Środkowe Włochy…dochodzą informacje o śmierci ludzi pod gruzami domów. Świat solidaryzuje się z tymi wszystkimi, których doświadczył dramat. Najpierw niekończące się serie trzęsień ziemi, pożniej  wichury. Trudno obojętnie przejść obok tragedii, kiedy ludzie tracą swoich najbliższych, rodziców, dzieci, kiedy odchodzą od zmysłów w sytuacji, w której natura unicestwiła dorobek całego ich życia.

MOŻNA SIĘ PRZYGOTOWAĆ?

Trudno przygotować się na najgorsze w życiu. Zwykle jest tak, że nawet jeśli człowiek spodziewa się najgorszego, to wierzy, że da radę przetrwać. Jest silny w momencie, kiedy nic złego się nie dzieje. Tak naprawdę nie jest w stanie wyobrazić sobie, że może go spotkać krzywda, a kiedy jej doświadcza… czuje się tak, jakby tracił grunt pod nogami. Dzieje się coś wbrew jego woli. Dzieje się mimo wszystko. Nie chce tego. Dramat zwykle dotyka innych – nie jego.

DOŚWIADCZYĆ TRZĘSIENIE 

W nieszcześciu w jakim znalazł się myśli krążą wokół pytania: Dlaczego mnie to spotkało?, ale zapewne przebija się także pytanie: Dlaczego przeżył? Mógł już nie żyć, przecież człowiekiem, który zginął pod gruzami mógł być on sam…jego dziecko, jego matka, żona. Wiele utracił, lecz pociesza się tym, że żyje. Bliscy może poturbowani, ale przetrwali. Nie całkiem zdrowi, bo zostaje zadra, blizna psychiczna, ból wewnętrzny. Ból, z którym muszą sobie poradzić. Poradzić sobie w nowej sytuacji. Nigdy już nie będzie tak samo. Świat zmienił się. Jest inna perspektywa. Teraz inaczej patrzy się na życie. Patrzy się jak na podarunek. Patrzy się jak na DAR. Życie zostaje przewartościowane. Takie wydarzenia zmuszają do refleksji, by działać dla dobra drugiego człowieka. Widzi się, że życie to coś więcej… przecież nie przez przypadek przeżył…

POMOC

Cierpią ci, którzy pozostali. Człowiek jednak im bardziej, mocniej angażuje się w niesienie pomocy innym, mimo własnego uszczerbku, tym lepiej będzie znosił swoje cierpienie. Dlaczego pomagać innym poszkodowanym? Ponieważ samemu czuje się najlepiej to, co przeżywają inni. Jeśli człowiek czuje się ocalonym, działanie i zaangażowanie się całym sobą odniesie terapeutyczny skutek. Ból jest i będzie. Nie wymaże się go ze świadomości. Ani stanu przeżywanych uczuć, ani tego co będzie jeszcze długi czas.

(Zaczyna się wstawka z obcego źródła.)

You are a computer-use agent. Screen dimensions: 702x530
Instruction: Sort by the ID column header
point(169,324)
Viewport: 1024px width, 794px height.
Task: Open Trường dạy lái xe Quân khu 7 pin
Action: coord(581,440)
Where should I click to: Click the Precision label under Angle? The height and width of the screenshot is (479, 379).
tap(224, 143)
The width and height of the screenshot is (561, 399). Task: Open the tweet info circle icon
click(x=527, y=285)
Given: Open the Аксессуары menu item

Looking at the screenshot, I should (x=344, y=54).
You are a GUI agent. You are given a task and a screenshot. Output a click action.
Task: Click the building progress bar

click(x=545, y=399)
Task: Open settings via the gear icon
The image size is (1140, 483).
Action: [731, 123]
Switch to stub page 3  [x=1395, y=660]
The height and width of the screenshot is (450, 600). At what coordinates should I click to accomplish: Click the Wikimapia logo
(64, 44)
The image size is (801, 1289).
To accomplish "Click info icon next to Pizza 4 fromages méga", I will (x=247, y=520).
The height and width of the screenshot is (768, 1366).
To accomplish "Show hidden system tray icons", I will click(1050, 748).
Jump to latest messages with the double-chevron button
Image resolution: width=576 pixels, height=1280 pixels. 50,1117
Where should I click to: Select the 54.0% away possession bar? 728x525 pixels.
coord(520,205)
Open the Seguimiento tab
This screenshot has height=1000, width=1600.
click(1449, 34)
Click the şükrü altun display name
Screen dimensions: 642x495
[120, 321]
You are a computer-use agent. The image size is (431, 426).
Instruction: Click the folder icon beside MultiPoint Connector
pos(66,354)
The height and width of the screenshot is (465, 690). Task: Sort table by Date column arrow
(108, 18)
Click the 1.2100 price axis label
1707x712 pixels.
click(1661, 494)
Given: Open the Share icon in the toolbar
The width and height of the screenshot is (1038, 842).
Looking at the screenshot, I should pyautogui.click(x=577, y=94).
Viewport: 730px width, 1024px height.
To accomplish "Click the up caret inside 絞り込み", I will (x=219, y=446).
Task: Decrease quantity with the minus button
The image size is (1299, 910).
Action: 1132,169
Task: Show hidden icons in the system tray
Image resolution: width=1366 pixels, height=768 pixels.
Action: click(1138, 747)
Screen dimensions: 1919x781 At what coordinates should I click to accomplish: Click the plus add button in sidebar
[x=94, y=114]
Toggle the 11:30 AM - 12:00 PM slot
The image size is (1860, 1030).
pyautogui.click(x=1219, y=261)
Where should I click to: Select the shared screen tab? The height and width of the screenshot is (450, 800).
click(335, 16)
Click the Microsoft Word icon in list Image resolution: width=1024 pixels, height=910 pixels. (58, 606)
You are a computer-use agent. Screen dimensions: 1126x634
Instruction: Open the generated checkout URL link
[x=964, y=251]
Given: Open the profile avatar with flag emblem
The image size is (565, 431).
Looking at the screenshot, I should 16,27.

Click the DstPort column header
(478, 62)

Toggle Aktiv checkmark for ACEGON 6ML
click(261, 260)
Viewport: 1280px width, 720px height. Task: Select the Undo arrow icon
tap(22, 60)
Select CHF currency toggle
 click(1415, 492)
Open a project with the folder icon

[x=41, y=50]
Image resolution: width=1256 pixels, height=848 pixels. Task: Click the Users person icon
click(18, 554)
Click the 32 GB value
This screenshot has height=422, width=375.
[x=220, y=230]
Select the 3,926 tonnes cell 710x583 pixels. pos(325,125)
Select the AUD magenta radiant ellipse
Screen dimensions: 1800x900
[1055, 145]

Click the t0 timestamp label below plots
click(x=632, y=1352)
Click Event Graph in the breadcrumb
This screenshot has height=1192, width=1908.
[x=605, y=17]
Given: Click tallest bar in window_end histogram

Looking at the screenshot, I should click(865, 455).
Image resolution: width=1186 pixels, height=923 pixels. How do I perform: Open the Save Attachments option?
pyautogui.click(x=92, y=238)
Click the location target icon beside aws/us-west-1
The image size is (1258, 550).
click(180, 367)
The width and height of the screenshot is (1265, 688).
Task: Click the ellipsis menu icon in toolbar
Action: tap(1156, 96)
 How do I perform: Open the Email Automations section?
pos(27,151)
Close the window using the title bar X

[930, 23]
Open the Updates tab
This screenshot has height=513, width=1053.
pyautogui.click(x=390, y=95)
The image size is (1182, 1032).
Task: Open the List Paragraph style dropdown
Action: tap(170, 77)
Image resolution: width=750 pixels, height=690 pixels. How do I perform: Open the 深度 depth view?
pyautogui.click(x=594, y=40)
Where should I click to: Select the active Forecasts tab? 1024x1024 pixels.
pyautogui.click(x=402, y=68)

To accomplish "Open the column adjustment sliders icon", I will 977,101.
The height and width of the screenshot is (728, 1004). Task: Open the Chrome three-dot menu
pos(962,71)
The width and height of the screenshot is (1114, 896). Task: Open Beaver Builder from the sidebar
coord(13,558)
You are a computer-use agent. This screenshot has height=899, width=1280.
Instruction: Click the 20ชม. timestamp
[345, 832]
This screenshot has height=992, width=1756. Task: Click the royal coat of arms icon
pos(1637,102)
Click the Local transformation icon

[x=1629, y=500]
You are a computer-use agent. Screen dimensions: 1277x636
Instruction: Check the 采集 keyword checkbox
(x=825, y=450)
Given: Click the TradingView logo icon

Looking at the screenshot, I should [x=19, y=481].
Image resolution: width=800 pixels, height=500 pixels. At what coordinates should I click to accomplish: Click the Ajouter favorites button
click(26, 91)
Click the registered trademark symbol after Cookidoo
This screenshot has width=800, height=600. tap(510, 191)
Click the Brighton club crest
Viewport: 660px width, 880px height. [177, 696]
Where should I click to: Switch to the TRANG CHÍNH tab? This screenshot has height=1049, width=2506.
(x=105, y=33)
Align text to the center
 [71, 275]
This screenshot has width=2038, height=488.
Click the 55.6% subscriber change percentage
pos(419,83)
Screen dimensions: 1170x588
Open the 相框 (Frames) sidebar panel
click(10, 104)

Kiedy pomagamy innym – rozmawiamy. Jest rozmowa o ranach. Niesienie pomocy bardziej potrzebującym  tworzy poczucie wspólnoty i solidarności. Działania na rzecz drugiego człowieka jest odruchem humanitarnym. Sami nawzajem najlepiej rozumiecie co przeżyliście i przeżywacie. Ważne jest by dużo o tym rozmawiać, o uczuciach:  bezradności, bezsilności, złości, strachu, lęku – ważne jest by nie zaprzeczać tym uczuciom! By otwierać się i mówić, mówić, mówić oraz pozwolić drugiemu o tym opowiedzieć, wysłuchać. Mieć tę gotowość! Słuchać. Słuchać. W psychologii nazywa się to „wietrzeniem emocji”.

DZIECI I OSOBY STARSZE 

Jakże samemu trudno sobie wytłumaczyć i zrozumieć…a tu trzeba jeszcze wesprzeć dzieci i osoby starsze, które nie mniej lękliwie przeżywają to co się wokół nich dzieje. W tego typu tragediach wiek nie gra roli.  To nie tak, że starszy ma niewiele do stracenia, bo swoje przeżył, a dziecko jest małe i nie rozumie. Jest bezradność – ogromna bezradność. Utrzymać siebie w psychicznej formie jest o tyle ważne, że robimy to nie dla siebie, ale właśnie dla dzieci i dla bliskich, współcierpiących. Dziecko może na różny sposób reagować w ciągłym ogromnym stresie, wynikającym z zagrożenia życia. Ze strachu może np. bać się zasnąć. Być może będzie potrzebowało spać w tym samym pokoju lub tym samym łóżku z rodzicami. W takiej sytuacji wszystkie te zachowania, choć w „normalnej codzienności” wydawałyby się „niewłaściwe”, podczas wstrząsów sejsmicznych będzie lepiej, jeśli jesteście razem i bliżej siebie.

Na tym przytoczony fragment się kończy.